Read processing and filtering, de novo transcriptome assembly (Trinity), differential gene expression analysis and functional annotation of Orciraptor agilis RNA-seq.
- Run readprocessing_and_assembly.sh, output is de novo transcriptome assembly of Mougeotia sp.
- Predict ORFs to use later for decontamination: transdecoder.sh
- Filter transcriptome for contigs smaller than 200 nt: seqkit_length.sh (only for upload)
- Run symlinks.sh
- Run readprocessing.sh. Output are quality filtered and adapter trimmed reads.
- Run mapping.sh. Output are reads that do not map to sequences from rRNA and/or Mougeotia sp.
- Run assembly.sh to assemble the transcriptome from processed reads of all libraries. Output is de novo transcriptome assembly of Orciraptor agilis as a fasta.
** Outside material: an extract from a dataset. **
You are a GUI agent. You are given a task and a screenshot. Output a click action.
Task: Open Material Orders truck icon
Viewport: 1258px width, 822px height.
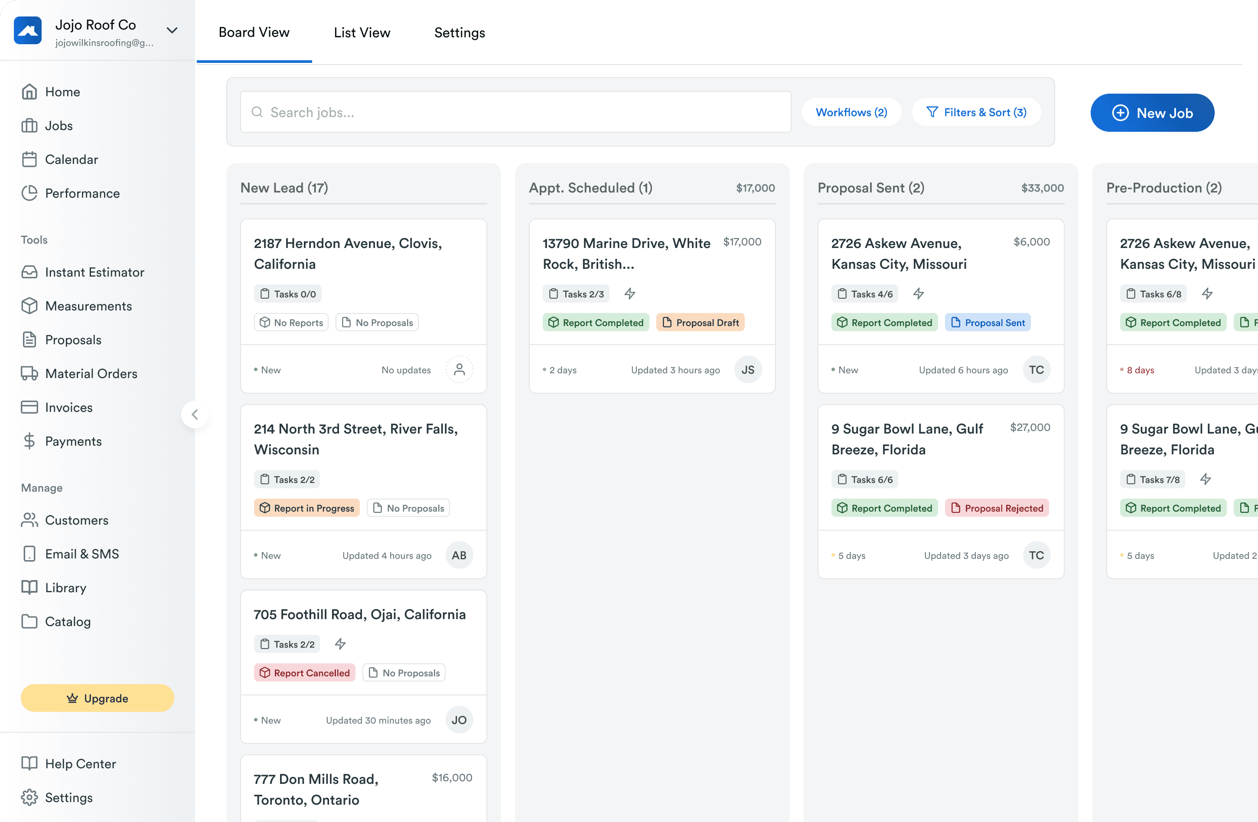coord(30,374)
- Run blastn search with this transcriptome (nt database v5 updated on 2021-03-10): blastn.sh
- Checked contigs with > 95% identity over a length of minimum 100 nt, saved contig identifiers of all bacterial, viral, ribosomal and algal contigs in contaminants.txt
- Remove these sequences from transcriptome with seqkit.sh
- ORF prediction with transdecoder.sh
- Use Change_Seqname_TransDecoder.py to change names of the transcdecoder output
- Perform a diamond blastp search with diamond.sh comparing all ORFs against each other
- Run ParseORFsVSORFsblastp.py on the diamond output and the renamed transcdecoder file to obtain a non-redundant .pep file, rename output to "Orciraptor_non-redundant.faa"
- Use Change_Seqname_TransDecoder.py to change the names of the corresponding coding sequences
- Call Extract_seq_using_FASTA.py to obtain the coding sequences of the non-redundant .pep file
- Run eggnog-mapper in diamond and hmm mode: eggnog.sh.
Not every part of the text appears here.